━━ Data shown

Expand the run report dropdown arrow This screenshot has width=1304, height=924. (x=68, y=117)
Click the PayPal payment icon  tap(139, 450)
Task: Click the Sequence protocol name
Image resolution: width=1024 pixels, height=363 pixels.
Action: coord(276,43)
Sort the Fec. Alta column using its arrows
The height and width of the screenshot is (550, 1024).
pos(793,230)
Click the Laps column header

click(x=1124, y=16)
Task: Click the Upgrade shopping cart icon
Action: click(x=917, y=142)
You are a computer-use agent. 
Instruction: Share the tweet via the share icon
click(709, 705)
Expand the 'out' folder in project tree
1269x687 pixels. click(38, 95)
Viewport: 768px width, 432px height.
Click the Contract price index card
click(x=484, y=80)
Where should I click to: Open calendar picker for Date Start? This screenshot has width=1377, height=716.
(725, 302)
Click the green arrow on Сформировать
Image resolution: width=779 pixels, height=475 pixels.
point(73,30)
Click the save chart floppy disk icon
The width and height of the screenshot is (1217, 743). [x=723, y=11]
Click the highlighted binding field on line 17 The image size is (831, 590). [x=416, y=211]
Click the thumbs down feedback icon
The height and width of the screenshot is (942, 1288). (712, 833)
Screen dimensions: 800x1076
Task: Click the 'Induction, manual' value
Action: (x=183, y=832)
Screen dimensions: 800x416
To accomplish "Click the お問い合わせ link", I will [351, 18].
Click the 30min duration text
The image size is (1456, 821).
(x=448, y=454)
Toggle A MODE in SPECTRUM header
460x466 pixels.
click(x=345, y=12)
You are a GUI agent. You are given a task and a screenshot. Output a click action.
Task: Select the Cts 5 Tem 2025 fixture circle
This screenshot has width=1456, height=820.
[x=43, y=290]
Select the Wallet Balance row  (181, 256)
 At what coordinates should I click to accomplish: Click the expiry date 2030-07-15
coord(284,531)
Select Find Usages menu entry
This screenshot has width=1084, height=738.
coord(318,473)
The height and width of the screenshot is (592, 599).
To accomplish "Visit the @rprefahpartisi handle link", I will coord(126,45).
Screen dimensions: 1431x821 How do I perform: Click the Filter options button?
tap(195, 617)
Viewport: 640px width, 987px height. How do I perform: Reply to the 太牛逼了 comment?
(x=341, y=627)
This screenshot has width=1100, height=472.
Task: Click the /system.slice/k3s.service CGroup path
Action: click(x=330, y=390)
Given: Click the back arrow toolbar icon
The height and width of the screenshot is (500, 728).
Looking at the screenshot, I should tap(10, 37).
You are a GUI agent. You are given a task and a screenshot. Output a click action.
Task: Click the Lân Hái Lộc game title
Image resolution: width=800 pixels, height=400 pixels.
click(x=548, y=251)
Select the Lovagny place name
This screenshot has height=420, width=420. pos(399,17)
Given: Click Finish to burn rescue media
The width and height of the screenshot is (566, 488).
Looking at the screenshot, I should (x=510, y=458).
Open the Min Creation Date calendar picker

━━━━

Problem to work on: From the first line of the records above to the line that contains "Task: Click the Sequence protocol name", quote each line exactly.

Expected answer:
Expand the run report dropdown arrow This screenshot has width=1304, height=924. (x=68, y=117)
Click the PayPal payment icon  tap(139, 450)
Task: Click the Sequence protocol name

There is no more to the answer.